The main mystery on my mind is what urban culture will make of the Slade's chromed side vents. Pistonheads will clock the Land Rover Range Rover Sport rip-off and immediately diss-miss the Caddy as an overpriced pretentious piece of crap, which is about as good a summary of Caddy's badge-engineered Tahoe/Yukon as you're gonna get. But will the street even recognize the porthole plagiarism? And if they do, will they give a shit? Lest we forget, there's Chrysler 300Cs with scissor doors out there, somewhere. In other words, does the new Slade get a free pass — props even — for a bit of chrome here and there and, well, just being a Caddy? Think of it this way...
If potential buyers/taste makers focus their minds on just about anything other than snob value — ride quality (ladder-framed and truck-like), handling (understeer early and often), steering (assisted living never felt so numb), acceleration (the mileage seeking six-speed won't deliver thrust on demand, or kick down unless prodded), build quality (economy class vanity mirrors), packaging (a seventeen footer that seats four), fuel efficiency (single digits around town), cost ($64k for what?), competition (you name it), etc. — dealer gophers would spend a good part of their days wiping eleven-foot pole marks off 'Slade sheetmetal. But of course they don't, and probably won't, which saddens me.

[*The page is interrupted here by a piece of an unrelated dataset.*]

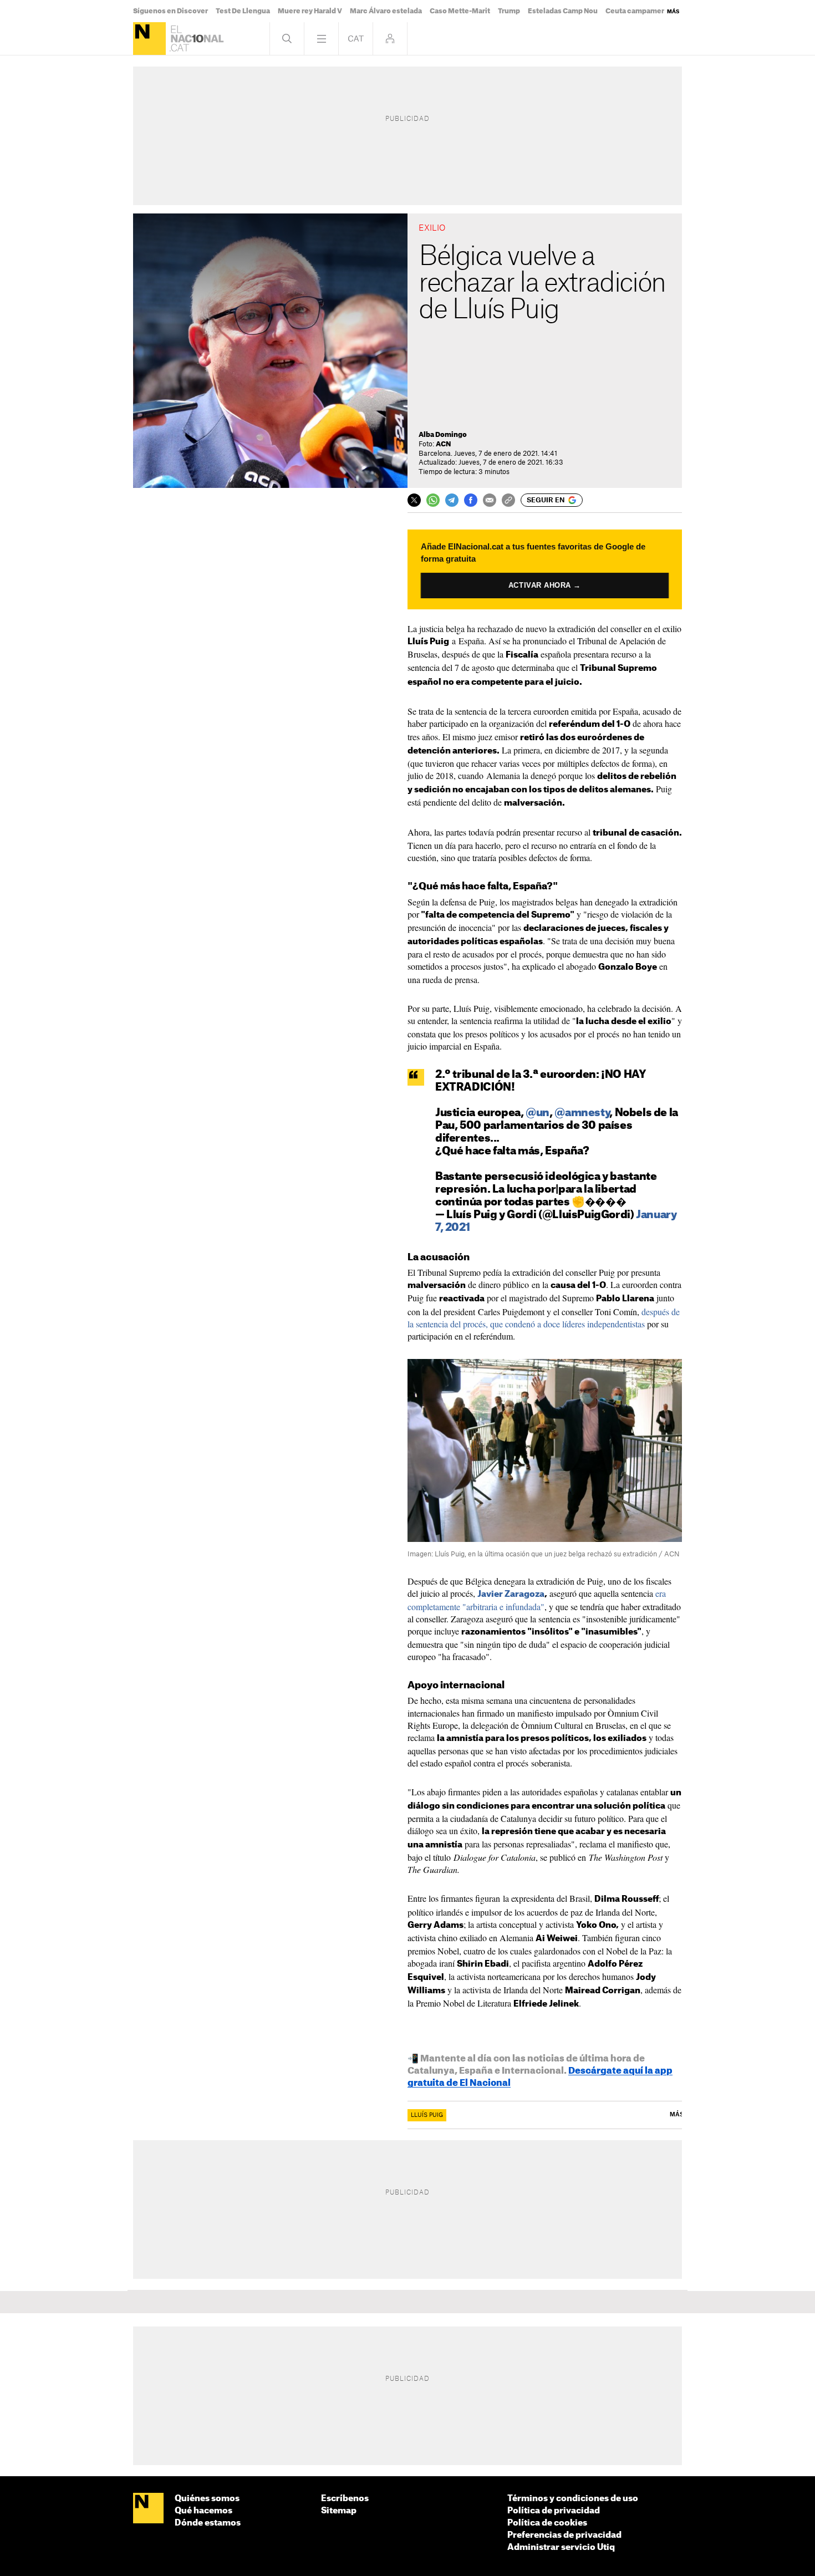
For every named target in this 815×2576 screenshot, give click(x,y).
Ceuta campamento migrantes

When rap stars blessed the VW Phaeton parts bin engineering special called the Bentley Continental GT, they helped save a brand that deserved rescuing by buying a car that deserved buying. But the Escalade is a deeply cynical marketing exercise — a "value proposition" — that asks customers to pay through the nose for a half-hearted, corner-cutting, less genuine version of a relatively honest (and far more handsome) Chevrolet workhorse. Why would anyone want to reward that kind of corporate sarcasm?
Check it: if Caddy built a big, brand new, bling, bad-ass SUV stocked with every power function known to mankind (including power-up windows and steering wheel fer Chrissake), stocked with 12 TVs and a minibar, powered by a 7.0-liter V12 that sucked gas with Taylor Rainian abandon, I'd say bring it on! (Or something equally hip.) But they didn't. GM rushed their GMT-900 SUVs to market to try to mop-up enough easy money to keep the lights on. Only I can't help but think the easy money's gone. Fashion is fickle. And if it weren't for brand loyalists, this expensive, fuel-sucking truck would sink without a trace.